Text excerpt:
=====

Back to the pair of equations. We can rewrite them in a compact form to yield the following matrix equation: \[ \begin{equation} \begin{bmatrix} \sin \left((pos + k) \cdot \theta_i \right) \\ \cos \left((pos + k) \cdot \theta_i \right) \end{bmatrix} = \begin{bmatrix} \cos (k\cdot \theta_i) & \sin (k\cdot \theta_i) \\ -\sin (k\cdot \theta_i) & \cos (k\cdot \theta_i) \end{bmatrix} \cdot \begin{bmatrix} \sin \left(pos \cdot \theta_i \right) \\ \cos \left(pos \cdot \theta_i \right) \end{bmatrix} \end{equation} \]

We denote the transformation matrix as \(M_k\) where \(k\) is some positive integer. That is: \[ M_k = \begin{bmatrix} \cos (k\cdot \theta_i) & \sin (k\cdot \theta_i) \\ -\sin (k\cdot \theta_i) & \cos (k\cdot \theta_i) \end{bmatrix} \]

Here is what the last three equations tell us: given the position encoding (\(PE_{pos}\)) of some position, we can find the encoding (\(PE_{pos+k}\)) for a different position that is some fixed offset \(k\) ahead as the linear transformation of \(PE_{pos}\) by matrix \(M_k\). More specifically, given the encoding \(PE_{pos}=[e_i: i \in \{0, 1, \cdots, d_{model}\}]\), we can find the individual elements of \(PE_{pos+k}\) by transforming each successive sine-cosine pair of \(PE_{pos}\) using \(M_k\).

The following code shows how we can implement this matrix transformation approach:

# Helper Function
def get_transformation_matrix(theta):
    """
    Compute the transformation matrix for a given theta
    """
    M_k =  np.array([
        [np.cos(theta), np.sin(theta)],
        [-np.sin(theta), np.cos(theta)]
    ])
    return M_k  

def linear_trans_pe(d=4, pos=1):
    """
    Compute positional encoding for a given position using matrix 
    transformation M_k.
    """
    i_values = np.arange(d // 2)  # We have d/2 sine-cosine pairs
    thetas = 1 / (10000 ** (2 * i_values / d)) 

    computed_PE = np.zeros(d)  

    for j, theta in enumerate(thetas):
        M = get_transformation_matrix(pos * theta)
        vec = PE[0, 2*j:2*j+2]  # Get sin and cos values for pos=0
        computed_PE[2*j:2*j+2] = M @ vec  # Apply transformation  

    return computed_PE  

# encoding for position 1
computed_PE_1 = linear_trans_pe()

# Compare with directly computed PE(pos=1)
print("Computed PE(pos=1) from PE(pos=0):", computed_PE_1)
print("Directly Computed PE(pos=1):       ", PE[1])
print("Difference:", computed_PE_1 - PE[1])
>>> Computed PE(pos=1) from PE(pos=0): 
    [0.84147098 0.54030231 0.00999983 0.99995 ] 
    Directly Computed PE(pos=1): 
    [0.84147098 0.54030231 0.00999983 0.99995 ] 
    Difference: [0. 0. 0. 0.]


# encoding for position 10
computed_PE_10 = linear_trans_pe(pos=10)

# Compare with directly computed PE(pos=10)
print("\nComputed PE(pos=10) from PE(pos=0):", computed_PE_10)
print("Directly Computed PE(pos=10):       ", PE[10])
print("Difference:", computed_PE_10 - PE[10])

=====

List of tasks:
a - According to the positional encoding excerpt, what does the helper function get_transformation_matrix compute?
b - Echo the part of the positional encoding excerpt starting with "Compute positional encoding" and going on through "get_transformation_matrix(pos * theta)".
The listing that comes next has no part in any of this.

(Word and element locating data)
=====

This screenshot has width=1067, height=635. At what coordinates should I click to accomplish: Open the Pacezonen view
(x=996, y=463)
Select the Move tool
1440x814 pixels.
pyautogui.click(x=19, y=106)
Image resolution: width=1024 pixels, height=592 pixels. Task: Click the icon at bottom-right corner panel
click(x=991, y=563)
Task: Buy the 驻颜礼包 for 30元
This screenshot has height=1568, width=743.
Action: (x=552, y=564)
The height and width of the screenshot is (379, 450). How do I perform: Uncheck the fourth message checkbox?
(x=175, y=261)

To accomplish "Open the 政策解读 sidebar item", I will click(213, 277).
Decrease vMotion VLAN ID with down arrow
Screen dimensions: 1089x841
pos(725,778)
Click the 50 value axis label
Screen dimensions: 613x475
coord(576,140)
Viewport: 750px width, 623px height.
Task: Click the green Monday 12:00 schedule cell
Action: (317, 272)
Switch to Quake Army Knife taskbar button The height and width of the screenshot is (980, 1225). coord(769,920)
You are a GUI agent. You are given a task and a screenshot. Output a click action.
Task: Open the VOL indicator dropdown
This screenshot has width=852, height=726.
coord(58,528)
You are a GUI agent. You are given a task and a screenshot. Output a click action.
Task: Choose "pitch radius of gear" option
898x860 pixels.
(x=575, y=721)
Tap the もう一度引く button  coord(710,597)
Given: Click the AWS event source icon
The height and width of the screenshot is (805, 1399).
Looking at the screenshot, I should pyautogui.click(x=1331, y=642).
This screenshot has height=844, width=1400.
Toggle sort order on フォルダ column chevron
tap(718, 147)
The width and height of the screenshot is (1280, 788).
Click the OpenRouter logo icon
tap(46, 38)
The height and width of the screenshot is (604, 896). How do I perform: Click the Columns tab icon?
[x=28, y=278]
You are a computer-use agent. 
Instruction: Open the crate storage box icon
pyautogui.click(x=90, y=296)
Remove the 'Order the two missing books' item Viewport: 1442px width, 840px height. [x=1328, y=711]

=====

The answers:
a - It computes the transformation matrix for a given theta.

b -
Compute positional encoding for a given position using matrix 
    transformation M_k.
    """
    i_values = np.arange(d // 2)  # We have d/2 sine-cosine pairs
    thetas = 1 / (10000 ** (2 * i_values / d)) 

    computed_PE = np.zeros(d)  

    for j, theta in enumerate(thetas):
        M = get_transformation_matrix(pos * theta)